What you return must match the data exactly, line for line.

Data provided section start

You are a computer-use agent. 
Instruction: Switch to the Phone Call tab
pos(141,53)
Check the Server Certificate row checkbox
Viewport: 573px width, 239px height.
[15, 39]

Data provided section end

# Response
You are a computer-use agent. 
Instruction: Switch to the Phone Call tab
pos(141,53)
Check the Server Certificate row checkbox
Viewport: 573px width, 239px height.
[15, 39]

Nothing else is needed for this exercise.